# Selecting between models.
---
Jose Miguel Contreras Mantilla

Undergraduate Math Student, Universidad Nacional de Colombia.

Mathematics for Machine Learning.

---


In thi notebook we will work with the datasets from:

https://archive.ics.uci.edu/ml/datasets/banknote+authentication

https://archive.ics.uci.edu/ml/datasets/Occupancy+Detection+

And will try to select a learning model between a set of 4 or 5 five of them, which we hope, is the best to solve each problem. Finally we will test our selected Model.

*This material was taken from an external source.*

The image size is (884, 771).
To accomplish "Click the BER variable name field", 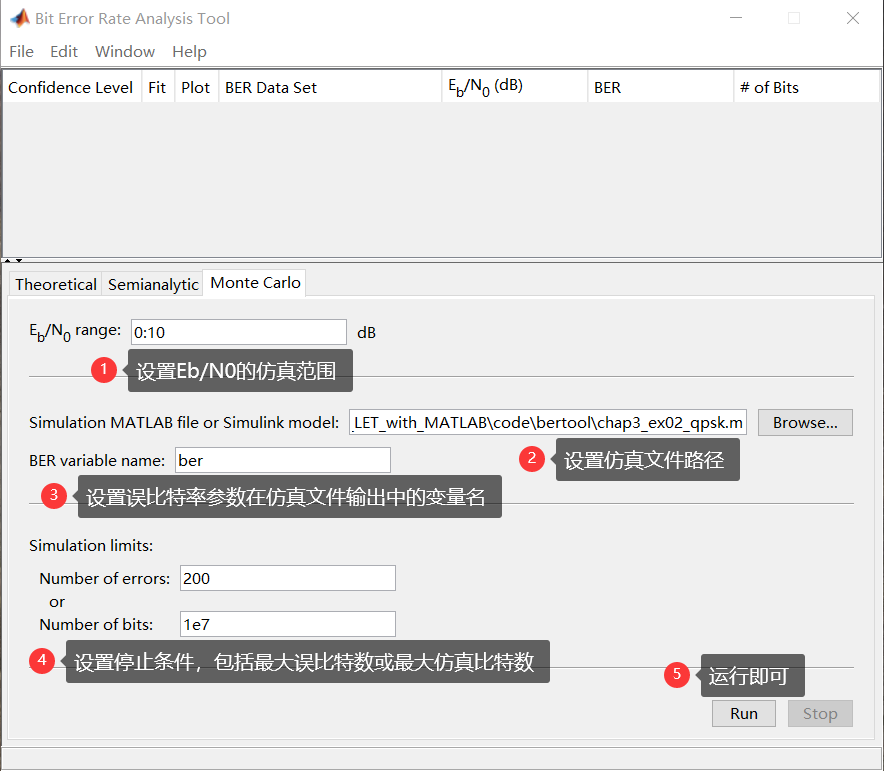I will (282, 460).
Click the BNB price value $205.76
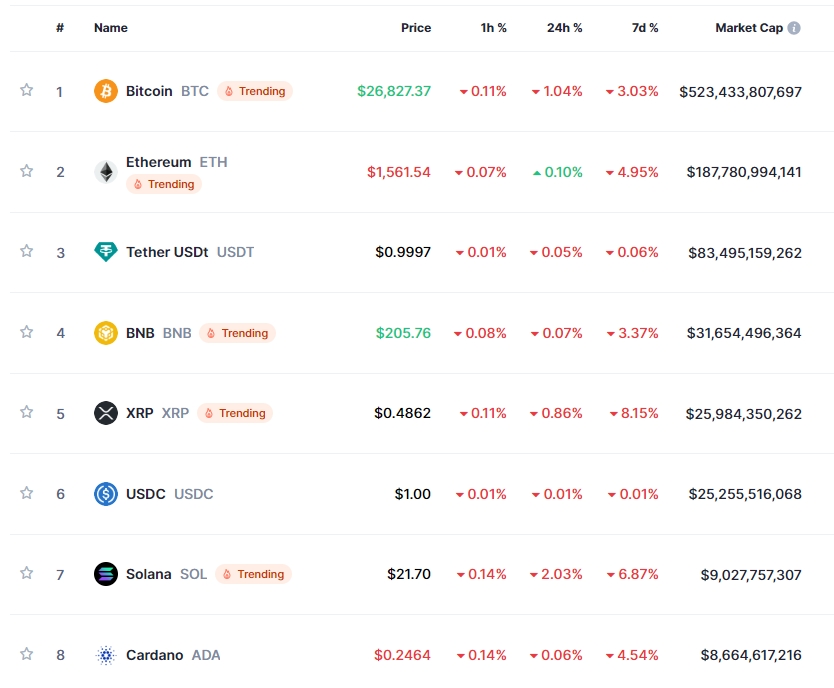The width and height of the screenshot is (834, 688). [403, 333]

First we import the libraries we will use.

In [1]:
# Basic libraries.
import numpy as np
import pandas as pd
import zipfile
from pathlib import Path
import urllib.request
import numpy as np
from datetime import datetime

# Optimization
from scipy.optimize import linprog

# Machine Learning Models and Metrics.
from sklearn.cluster import KMeans
from sklearn.metrics import confusion_matrix
from sklearn.metrics import accuracy_score
from sklearn.model_selection import train_test_split
from sklearn.datasets import load_digits
from sklearn.linear_model import Perceptron
from sklearn import svm
from sklearn import neighbors
from sklearn import tree

# Visualization libraries.
import seaborn as sns
import matplotlib.pyplot as plt
from matplotlib import style
style.use('ggplot')
import plotly.express as px
from plotly.offline import plot
from plotly.subplots import make_subplots

Then we save the data from the two problems we want to check, and split it between different kind of sets. Here we will consider three type of sets for boh problems: 
* A training set: We will use the data from this set to train our models. (All models will use this set)
* A first test set: We will use the data from this set to compare the accuracy of our different models. (All models will use this set)
* A second test set: We will use the data from this set to check the accuracy of the model we selected using the information of the previous test. Only one model will use this data in each problem.

In [2]:
df = pd.read_csv("https://archive.ics.uci.edu/ml/machine-learning-databases/00267/data_banknote_authentication.txt", 
                 sep = ',', 
                 header = None, 
                 names=["variance_of_Wavelet","skewness_of_Wavelet",
                        "curtosis_of_Wavelet","entropy",
                        "class"],
                 thousands = ',')
variables=["date","temperature", "curtosis_of_Wavelet","entropy"]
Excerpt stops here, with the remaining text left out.